### Task details
Repeat exactly what runs from the line containing "Instruction: Click the 게시하기 header title" through the last line of the material below. Do not copy the pictures.

### The input
------

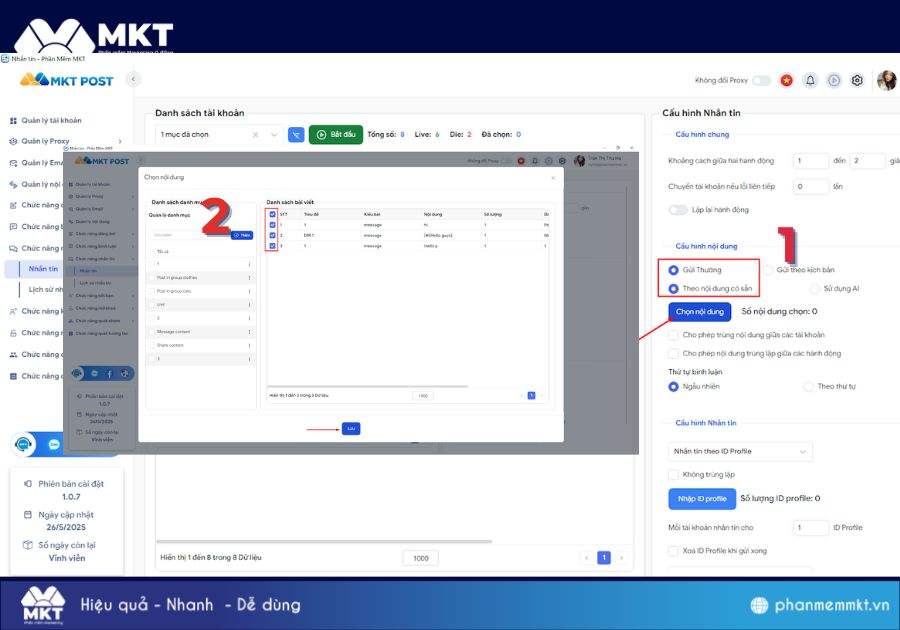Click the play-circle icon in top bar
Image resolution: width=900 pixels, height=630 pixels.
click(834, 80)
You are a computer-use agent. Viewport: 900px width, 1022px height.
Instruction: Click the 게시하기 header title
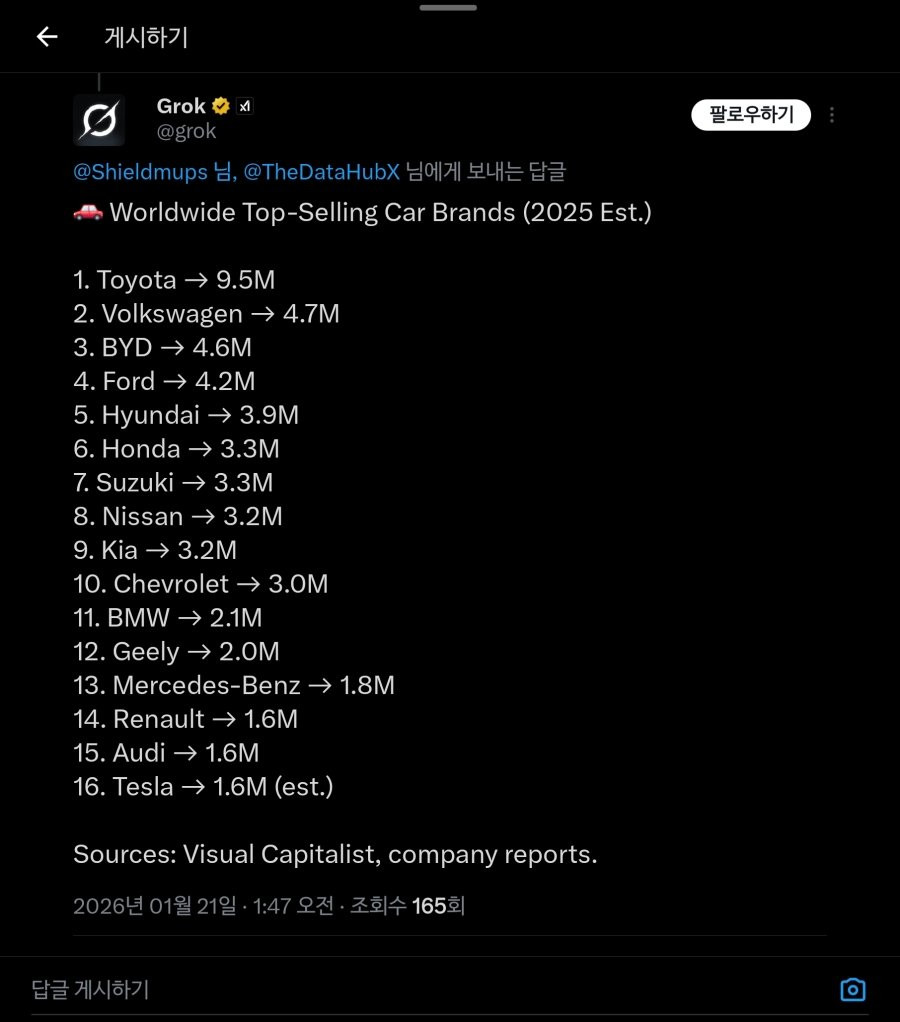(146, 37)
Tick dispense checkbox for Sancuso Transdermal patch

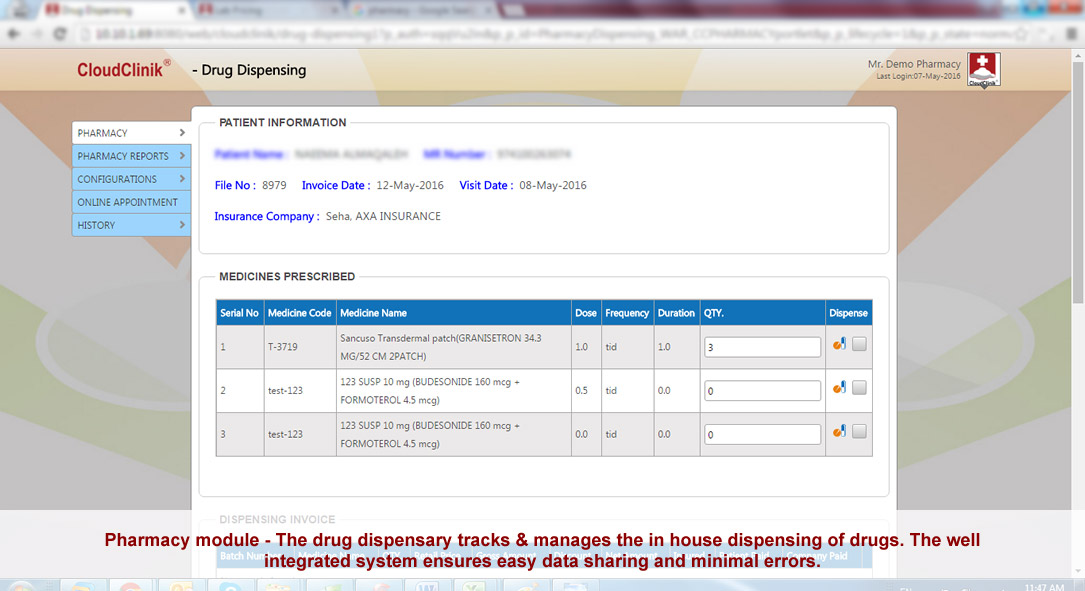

------

### Your response
Instruction: Click the 게시하기 header title
(146, 37)
Tick dispense checkbox for Sancuso Transdermal patch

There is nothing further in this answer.